Monday, 2 October 2017

Are we behaving as if it's the 1930s?

My novel opens in 1918 on the day women, aged 30, finally got the 'married women's vote'. Ninety-nine years ago around 8 million women stood alongside men, in the polling booths. It took another ten years for universal suffrage to be extended to all in the UK. The 'Votes for Women'  movement was a grass-roots pressure group forcing the government's hand. Today, almost a century later,  we hear how votes for a referendum in Catalonia - for a declaration of independence from Spain - was banned by Spain's constitutional court. Police used force to try to block voting. As an interviewer on 'Today' stated Spain is a young democracy, having been ruled by Franco from pre-world war two until his death in 1975. In other words they are still learning how democracy works.

My father always said the USA is a young country, implying they are still learning how to run themselves whilst, apparently, being the most powerful nation in the world. When the USA went to the presidential polls last year, Donald Trump, at best 'a wild card' with his lack of  political experience, gained fewer votes than Hillary Clinton, a political heavy-weight, yet he was voted in as President.
This was described as a populist movement against the political elite.

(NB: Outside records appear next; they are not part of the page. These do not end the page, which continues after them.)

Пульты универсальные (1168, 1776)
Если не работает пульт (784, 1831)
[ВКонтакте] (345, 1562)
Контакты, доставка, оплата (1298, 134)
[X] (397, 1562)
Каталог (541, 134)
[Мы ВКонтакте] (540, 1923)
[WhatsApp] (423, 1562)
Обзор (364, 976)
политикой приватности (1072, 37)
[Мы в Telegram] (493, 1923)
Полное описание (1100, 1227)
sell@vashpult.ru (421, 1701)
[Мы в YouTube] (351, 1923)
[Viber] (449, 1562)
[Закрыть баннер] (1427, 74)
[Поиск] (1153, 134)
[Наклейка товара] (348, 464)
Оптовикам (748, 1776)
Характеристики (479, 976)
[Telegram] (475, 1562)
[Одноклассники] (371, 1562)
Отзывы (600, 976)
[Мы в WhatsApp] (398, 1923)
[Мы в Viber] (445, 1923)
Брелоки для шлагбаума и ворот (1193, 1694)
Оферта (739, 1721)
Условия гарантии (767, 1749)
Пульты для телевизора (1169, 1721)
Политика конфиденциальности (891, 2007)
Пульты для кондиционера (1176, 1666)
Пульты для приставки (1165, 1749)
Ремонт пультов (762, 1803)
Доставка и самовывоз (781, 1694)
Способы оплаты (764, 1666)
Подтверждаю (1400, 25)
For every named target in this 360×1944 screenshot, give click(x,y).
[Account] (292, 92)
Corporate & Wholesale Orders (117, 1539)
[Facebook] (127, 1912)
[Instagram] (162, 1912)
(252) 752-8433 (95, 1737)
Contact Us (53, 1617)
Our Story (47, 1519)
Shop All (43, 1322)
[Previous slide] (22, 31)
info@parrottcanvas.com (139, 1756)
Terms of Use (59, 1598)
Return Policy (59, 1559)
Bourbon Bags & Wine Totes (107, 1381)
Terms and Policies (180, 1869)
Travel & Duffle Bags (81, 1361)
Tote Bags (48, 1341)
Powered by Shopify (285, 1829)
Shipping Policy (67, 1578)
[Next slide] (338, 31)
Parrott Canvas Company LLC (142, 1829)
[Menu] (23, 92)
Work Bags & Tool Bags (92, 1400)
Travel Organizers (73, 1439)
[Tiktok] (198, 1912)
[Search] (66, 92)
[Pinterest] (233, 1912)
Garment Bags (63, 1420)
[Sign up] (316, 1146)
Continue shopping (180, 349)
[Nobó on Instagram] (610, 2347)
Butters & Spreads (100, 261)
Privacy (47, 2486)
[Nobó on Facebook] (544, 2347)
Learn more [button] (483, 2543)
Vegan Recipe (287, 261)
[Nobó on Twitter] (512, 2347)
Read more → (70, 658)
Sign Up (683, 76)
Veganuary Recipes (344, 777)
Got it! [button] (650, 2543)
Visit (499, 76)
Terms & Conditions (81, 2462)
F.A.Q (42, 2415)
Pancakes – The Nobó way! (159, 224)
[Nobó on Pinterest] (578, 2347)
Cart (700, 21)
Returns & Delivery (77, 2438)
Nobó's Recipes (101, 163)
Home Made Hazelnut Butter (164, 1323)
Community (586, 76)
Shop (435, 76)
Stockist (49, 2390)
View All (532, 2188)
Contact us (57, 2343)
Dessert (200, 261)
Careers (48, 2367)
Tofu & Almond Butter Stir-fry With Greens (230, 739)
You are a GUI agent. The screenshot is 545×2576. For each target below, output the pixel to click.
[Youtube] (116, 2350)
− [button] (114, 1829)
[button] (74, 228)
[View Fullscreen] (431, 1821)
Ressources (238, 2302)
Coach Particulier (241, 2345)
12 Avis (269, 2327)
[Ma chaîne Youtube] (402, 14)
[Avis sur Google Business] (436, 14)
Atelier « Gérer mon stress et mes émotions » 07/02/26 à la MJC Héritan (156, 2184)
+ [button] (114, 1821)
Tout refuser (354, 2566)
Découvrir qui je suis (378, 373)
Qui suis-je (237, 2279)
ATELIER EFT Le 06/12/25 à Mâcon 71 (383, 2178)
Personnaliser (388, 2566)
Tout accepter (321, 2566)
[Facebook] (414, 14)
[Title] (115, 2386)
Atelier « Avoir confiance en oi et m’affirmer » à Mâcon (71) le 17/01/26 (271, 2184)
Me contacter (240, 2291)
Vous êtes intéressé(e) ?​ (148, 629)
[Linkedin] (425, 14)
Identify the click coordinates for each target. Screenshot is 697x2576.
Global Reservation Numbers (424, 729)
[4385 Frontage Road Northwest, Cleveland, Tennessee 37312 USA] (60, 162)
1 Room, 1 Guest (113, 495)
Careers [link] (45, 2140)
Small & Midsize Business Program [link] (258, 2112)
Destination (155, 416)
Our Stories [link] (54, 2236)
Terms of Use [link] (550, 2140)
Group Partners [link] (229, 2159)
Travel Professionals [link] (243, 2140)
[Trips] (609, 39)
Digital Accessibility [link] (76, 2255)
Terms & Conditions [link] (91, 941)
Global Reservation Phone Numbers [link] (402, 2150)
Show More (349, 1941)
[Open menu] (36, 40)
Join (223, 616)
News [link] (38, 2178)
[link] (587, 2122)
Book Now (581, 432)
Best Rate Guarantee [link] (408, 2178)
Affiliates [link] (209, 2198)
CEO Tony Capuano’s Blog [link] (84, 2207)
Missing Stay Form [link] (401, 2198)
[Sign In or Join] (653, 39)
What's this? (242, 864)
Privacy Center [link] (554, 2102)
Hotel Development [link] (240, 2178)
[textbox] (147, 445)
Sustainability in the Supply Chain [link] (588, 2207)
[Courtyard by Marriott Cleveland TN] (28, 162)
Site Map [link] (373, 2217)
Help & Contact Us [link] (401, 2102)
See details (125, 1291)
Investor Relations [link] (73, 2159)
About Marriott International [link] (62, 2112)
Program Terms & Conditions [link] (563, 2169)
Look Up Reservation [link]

In Britain we have had a referendum which asked us simply 'should the UK remain in the EU?'.
In another soi disant populist attack on our political status quo the vox populi was to leave the EU.

The situation in Spain, the USA and in the UK show democracy in action, struggling for birth or re-birth, but shifts in people's perception of who they want to represent them are taking place. In Germany Mrs Merkel has been voted in for a fourth term as Chancellor, but with neo-Nazis nipping at her heels. Her stability seems desirable but at a considerable cost if neo-Nazism is on the move.

My novel ends two weeks after Britain has declared war on Germany in 1939. Europe and the USA beat the Hitler dictatorship. The slump of 1929 sent shockwaves through western economies and people were poor, unemployment was very high and the lot of the common man - and woman - was desperately hard in the 1930s. Economic unrest can lead to civil unrest and war.

Do we have this level of civil unrest and poverty now, causing populist movements ie Trump's ascendancy and the UK referendum? It is said parts of Bristol, in the UK, are as poor as the dreadful days of the 1930s. But is this a localised pocket of poverty? Are children walking the streets barefoot as pictures from the 1930s reveal?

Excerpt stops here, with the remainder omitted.